“Science is about discovering that things aren’t as you expected. The more I learn, the more I realise I don’t know. One of the fun things about what I do just now is that I get to see a lot of different research communities and how they conceive of and represent data, and what data mean to them.
There are really a lot of different discipline-oriented communities. I come from a domain repository – we just called it a data center – and for me, it’s interesting coming from that environment as opposed to the library, institution, repository, or iSchool environments, who are dealing with very similar issues and approaching them with different perspectives.

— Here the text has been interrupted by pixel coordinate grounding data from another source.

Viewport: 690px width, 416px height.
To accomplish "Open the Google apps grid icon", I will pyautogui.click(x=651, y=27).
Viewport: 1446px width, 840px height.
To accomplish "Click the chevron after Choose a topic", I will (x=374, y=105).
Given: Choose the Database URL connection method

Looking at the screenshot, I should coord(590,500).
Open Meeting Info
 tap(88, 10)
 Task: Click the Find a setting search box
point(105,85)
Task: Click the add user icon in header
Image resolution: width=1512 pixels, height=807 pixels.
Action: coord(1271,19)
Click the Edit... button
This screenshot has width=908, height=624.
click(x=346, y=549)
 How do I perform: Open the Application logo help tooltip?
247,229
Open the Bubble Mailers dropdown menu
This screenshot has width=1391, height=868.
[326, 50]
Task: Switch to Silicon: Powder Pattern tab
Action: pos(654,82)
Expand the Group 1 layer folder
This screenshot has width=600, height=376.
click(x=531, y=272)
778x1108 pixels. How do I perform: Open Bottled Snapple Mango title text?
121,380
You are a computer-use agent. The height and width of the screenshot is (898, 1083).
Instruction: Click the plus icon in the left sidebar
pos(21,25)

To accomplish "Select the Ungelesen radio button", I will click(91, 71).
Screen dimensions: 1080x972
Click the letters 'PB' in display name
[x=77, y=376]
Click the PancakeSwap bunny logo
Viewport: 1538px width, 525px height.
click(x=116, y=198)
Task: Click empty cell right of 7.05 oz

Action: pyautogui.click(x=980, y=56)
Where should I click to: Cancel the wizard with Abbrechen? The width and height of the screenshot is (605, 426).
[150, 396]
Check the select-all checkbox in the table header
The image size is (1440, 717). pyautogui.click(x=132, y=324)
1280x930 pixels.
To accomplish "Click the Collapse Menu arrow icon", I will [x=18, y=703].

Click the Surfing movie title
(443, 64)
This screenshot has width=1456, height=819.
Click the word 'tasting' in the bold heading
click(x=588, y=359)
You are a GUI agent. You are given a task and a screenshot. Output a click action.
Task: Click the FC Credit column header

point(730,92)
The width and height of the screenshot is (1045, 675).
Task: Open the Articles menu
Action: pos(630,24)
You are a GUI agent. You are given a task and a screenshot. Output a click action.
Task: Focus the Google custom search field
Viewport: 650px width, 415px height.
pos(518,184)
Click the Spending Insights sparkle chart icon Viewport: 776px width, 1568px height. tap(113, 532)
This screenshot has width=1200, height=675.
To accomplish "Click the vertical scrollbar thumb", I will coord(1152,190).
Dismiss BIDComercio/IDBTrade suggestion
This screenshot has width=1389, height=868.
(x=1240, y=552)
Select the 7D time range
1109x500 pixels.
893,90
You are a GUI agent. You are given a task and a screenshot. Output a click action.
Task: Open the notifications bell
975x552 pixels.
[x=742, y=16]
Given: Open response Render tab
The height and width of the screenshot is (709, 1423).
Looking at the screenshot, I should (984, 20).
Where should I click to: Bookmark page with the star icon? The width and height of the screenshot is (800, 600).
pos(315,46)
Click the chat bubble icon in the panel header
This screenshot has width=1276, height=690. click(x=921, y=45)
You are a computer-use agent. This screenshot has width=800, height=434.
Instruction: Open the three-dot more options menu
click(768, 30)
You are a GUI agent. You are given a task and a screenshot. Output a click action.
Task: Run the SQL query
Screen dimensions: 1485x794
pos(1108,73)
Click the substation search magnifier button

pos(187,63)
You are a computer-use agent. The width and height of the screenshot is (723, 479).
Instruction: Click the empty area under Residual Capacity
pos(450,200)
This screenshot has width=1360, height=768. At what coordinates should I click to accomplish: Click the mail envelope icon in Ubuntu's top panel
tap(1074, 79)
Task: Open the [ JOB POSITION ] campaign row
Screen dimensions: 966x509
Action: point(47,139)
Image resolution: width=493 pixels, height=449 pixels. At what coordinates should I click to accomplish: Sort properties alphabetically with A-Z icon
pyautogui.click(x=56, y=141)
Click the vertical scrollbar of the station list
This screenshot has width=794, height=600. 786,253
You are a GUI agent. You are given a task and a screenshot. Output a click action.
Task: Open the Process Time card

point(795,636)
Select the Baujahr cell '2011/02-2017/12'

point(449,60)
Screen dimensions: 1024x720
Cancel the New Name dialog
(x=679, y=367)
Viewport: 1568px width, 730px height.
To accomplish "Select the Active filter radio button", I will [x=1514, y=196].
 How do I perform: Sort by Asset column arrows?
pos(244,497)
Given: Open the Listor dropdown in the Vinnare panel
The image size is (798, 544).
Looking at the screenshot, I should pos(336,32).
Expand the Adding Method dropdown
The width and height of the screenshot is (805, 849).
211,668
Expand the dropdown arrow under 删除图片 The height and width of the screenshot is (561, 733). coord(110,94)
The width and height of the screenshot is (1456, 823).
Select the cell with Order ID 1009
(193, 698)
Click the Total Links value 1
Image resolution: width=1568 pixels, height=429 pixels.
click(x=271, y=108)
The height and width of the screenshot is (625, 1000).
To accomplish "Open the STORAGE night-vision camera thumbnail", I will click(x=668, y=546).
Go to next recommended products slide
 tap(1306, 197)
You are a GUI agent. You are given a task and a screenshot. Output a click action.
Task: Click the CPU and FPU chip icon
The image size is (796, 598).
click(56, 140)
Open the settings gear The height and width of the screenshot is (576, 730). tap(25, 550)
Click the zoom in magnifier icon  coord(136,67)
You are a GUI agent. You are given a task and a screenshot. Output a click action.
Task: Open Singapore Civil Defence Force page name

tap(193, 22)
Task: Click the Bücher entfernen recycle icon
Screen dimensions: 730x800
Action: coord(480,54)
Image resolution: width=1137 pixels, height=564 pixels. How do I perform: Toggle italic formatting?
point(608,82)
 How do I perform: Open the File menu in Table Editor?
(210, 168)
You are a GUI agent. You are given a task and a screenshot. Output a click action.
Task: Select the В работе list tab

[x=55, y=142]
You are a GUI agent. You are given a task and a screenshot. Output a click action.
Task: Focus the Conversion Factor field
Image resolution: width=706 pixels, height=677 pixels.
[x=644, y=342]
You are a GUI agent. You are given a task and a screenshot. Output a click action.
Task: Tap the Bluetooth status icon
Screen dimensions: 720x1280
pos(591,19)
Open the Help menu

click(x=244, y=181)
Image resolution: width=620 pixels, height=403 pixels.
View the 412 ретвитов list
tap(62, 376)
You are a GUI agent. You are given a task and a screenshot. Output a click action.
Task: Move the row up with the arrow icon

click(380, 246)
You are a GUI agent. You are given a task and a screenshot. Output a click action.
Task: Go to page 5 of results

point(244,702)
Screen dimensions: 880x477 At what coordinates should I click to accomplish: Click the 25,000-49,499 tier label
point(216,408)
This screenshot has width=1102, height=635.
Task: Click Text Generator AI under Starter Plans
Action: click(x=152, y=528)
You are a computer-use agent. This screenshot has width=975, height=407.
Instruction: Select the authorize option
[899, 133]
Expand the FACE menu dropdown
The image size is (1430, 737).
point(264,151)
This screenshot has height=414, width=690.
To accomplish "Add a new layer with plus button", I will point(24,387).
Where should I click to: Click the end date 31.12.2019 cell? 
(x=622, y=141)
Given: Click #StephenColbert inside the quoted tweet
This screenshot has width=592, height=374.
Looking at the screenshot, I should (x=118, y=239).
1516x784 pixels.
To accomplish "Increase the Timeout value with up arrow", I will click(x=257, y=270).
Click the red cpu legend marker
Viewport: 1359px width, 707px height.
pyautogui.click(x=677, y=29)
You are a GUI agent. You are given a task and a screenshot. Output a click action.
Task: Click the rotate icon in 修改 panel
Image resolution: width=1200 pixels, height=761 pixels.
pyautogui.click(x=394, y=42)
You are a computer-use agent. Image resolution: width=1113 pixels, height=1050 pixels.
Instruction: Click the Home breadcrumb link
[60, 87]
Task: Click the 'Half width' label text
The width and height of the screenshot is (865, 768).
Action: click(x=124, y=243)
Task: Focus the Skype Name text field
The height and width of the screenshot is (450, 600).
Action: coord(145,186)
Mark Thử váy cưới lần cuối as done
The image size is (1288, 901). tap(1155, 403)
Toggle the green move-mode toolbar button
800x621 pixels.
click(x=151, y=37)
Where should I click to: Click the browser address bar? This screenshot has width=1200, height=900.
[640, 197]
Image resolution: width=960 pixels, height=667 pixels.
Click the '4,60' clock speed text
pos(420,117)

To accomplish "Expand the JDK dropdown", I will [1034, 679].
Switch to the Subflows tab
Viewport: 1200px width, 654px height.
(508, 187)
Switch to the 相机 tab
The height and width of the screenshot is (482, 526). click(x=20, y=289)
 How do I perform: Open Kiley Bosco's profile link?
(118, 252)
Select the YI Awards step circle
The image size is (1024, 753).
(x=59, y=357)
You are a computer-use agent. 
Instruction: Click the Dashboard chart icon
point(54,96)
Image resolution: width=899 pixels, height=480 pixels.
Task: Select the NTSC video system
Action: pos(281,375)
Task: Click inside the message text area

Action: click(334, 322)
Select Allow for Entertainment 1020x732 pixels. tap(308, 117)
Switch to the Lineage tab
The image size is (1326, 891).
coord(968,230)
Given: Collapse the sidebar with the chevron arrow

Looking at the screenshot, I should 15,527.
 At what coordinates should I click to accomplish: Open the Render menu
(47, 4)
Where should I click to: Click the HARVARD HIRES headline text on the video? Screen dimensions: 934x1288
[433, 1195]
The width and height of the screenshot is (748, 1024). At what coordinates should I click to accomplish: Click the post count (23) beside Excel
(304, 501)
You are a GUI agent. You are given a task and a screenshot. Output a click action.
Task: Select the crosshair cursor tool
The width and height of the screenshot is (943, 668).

I do think in some areas there is emerging consensus and that’s exciting to see. The very fact that everyone accepts PIDs on data, that’s almost universal, we might argue about which one, but the strong consensus is that there should be something. We’re seeing greater convergence about metadata standards, too, particularly in my field. I think we’re getting better at listening to each other from different domains – historians and ecologists discover they have the same data problems. This makes them feel they’re not alone but also that their problems are generic and can have common solutions. There is a community. When I first started at a data center 25 years ago, I’d be the data person at science conferences. That’s not the way it works any more.
We are in dire times just now. We seem to be in an age of growing authoritarianism, and some people are trying to pretend there isn’t evidential knowledge. This makes research all the more important. Data sharing, open knowledge, open data, it’s more important than it’s ever been.